2012-08-30
Safer handling of C memory in ATS
In previous ATS posts I've written about how ATS can make using C functions safer by detecting violations of the C API's requirements at compile time. This post is a walkthrough of a simple example which involves a C api that copies data from a buffer of memory to one allocated by the caller. I'll start with an initial attempt with no safety beyond a C version and work through different options.
The API I'm using for the example is a base64 encoder from the stringencoders library. The C definition of the function is:
size_t modp_b64_encode(char* dest, const char* str, size_t len);
Given a string, str
, this will store the base64 encoded value of len
bytes of that string into dest
. dest
must be large enough to hold the result. The documentation for modp_b64_encode
states:
dest
should be allocated by the caller to contain at least((len+2)/3*4+1)
bytes. This will contain the null-terminated b64 encoded result.str
contains the byteslen
contains the number of bytes instr
- returns length of the destination string plus the ending null byte. i.e. the result will be equal to
strlen(dest) + 1
.
A first attempt
A first attempt at wrapping this in ATS is:
extern fun modp_b64_encode (dest: !strptr1, str: string, len: size_t): size_t = "mac#modp_b64_encode"
dest
is defined to be a linear non-null string. The !
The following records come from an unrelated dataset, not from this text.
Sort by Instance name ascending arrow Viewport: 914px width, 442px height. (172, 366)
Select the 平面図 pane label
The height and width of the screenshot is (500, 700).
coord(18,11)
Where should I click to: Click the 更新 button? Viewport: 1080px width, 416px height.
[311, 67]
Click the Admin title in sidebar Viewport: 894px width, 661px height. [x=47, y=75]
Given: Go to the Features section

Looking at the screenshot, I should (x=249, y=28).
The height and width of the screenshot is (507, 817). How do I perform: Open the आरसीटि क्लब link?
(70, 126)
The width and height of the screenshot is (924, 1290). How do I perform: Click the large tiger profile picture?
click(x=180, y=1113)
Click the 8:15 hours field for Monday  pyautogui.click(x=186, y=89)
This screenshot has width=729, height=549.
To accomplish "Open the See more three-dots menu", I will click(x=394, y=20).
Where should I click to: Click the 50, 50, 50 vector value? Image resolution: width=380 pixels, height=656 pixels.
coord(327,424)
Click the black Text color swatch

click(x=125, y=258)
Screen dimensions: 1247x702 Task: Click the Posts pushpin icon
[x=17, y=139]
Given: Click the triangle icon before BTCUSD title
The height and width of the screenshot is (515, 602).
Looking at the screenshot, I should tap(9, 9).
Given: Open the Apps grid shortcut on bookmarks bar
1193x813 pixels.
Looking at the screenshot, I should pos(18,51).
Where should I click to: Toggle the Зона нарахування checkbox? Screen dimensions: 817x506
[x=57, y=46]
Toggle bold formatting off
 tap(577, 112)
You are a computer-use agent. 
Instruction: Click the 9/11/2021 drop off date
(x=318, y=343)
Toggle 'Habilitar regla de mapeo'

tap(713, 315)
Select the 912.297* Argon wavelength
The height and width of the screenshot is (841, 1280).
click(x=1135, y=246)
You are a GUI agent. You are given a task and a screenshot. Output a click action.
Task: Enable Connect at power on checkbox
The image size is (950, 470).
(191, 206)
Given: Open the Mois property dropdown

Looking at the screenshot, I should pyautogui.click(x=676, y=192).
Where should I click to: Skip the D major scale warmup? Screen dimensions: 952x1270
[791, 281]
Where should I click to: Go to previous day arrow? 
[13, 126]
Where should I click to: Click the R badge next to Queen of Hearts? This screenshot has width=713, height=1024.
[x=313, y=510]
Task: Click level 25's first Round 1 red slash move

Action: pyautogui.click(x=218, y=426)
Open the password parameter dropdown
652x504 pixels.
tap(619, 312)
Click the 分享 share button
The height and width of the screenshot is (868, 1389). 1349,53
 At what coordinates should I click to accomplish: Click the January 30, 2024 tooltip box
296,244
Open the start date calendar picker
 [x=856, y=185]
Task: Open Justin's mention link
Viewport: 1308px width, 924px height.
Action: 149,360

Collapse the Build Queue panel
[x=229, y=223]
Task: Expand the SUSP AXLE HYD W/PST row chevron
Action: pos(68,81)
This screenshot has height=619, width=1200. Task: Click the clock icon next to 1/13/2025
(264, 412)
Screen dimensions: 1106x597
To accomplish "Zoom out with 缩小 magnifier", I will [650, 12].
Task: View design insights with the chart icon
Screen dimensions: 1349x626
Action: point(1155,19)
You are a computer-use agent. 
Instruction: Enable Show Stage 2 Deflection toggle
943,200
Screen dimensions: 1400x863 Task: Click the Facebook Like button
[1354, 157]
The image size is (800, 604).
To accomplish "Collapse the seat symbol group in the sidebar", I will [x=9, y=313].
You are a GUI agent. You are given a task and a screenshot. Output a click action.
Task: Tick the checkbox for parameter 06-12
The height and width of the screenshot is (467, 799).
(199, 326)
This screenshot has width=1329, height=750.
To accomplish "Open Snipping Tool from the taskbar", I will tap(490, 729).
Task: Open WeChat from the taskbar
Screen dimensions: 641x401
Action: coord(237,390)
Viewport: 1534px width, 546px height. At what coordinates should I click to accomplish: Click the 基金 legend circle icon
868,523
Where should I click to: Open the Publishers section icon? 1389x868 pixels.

means that the C function does not free the string and does not store it so we are responsible for allocating the memory and freeing it. The following function uses this API to
convert a string into a base64 encoded string:
extern fun string_to_base64 (s: string): strptr1
implement string_to_base64 (s) = let
val s_len = string_length (s) // 1
val d_len = size1_of_size ((s_len + 2) / 3 * 4) // 2
val (pfgc, pf_bytes | p_bytes) = malloc_gc (d_len + 1) // 3
val () = bytes_strbuf_trans (pf_bytes | p_bytes, d_len) // 4
val dest = strptr_of_strbuf @(pfgc, pf_bytes | p_bytes) // 5
val len = modp_b64_encode (dest, s, s_len) // 6
in
dest // 7
end
A line by line description of what this functions does follows:
- Get the length of the input string as
s_len
- Compute the length of the destination string as
d_len
. This does not include the null terminator. - Allocate
d_len
number of bytes plus one for the null terminator. This returns three things.pfgc
is a proof variable that is used to ensure we free the memory later.pf_bytes
is a proof that we haved_len+1
bytes allocated at a specific memory address. We need to provide this proof to other functions when we pass the pointer to the memory around so that the compiler can check we are using the memory correctly.p_bytes
is the raw pointer to the memory. We can't do much with this without the proofpf_bytes
saying what the pointer points too. - We have a proof that says we have a raw array of bytes. What we want to say is that this memory is actually a pointer to a null terminated string. In ATS this is called a
strbuf
. The functionbytes_strbuf_trans
converts the proofpf_bytes
from "byte array of length n" to "null terminated string of length n-1, with null terminator at n". - Now that we have a proof saying our pointer is a string buffer we can convert that to a
strptr1
. The functionstrptr_of_strbuf
does this conversion. It consumes thepfgc
andpf_bytes
and returns thestrptr1
. - Here we call our FFI function.
- Returns the resulting
strptr1
string_to_base64
is called with code like:
implement main () = let
val s = string_to_base64 "hello_world"
in
begin
print s;
print_newline ();
strptr_free s
end
end
Although this version of the FFI usage doesn't gain much safety over using it from C, there is some. I originally had the following and the code wouldn't type check:
val d_len = size1_of_size ((s_len + 2) / 3 * 4 + 1) // 2
val (pfgc, pf_bytes | p_bytes) = malloc_gc d_len // 3
val () = bytes_strbuf_trans (pf_bytes | p_bytes, d_len) // 4
In line 2 I include the extra byte for the null terminator. But line 4 uses this same length when converting the byte array proof into a proof of having a string buffer. What line 4 now says is we have a string buffer of length d_len
with a null terminator at d_len+1
. The proof pf_bytes
states we only have a buffer of length d_len
so fails to type check. The ability for ATS to typecheck lengths of arrays and knowing about requiring null terminators in string buffers saved the code from an off by one error here.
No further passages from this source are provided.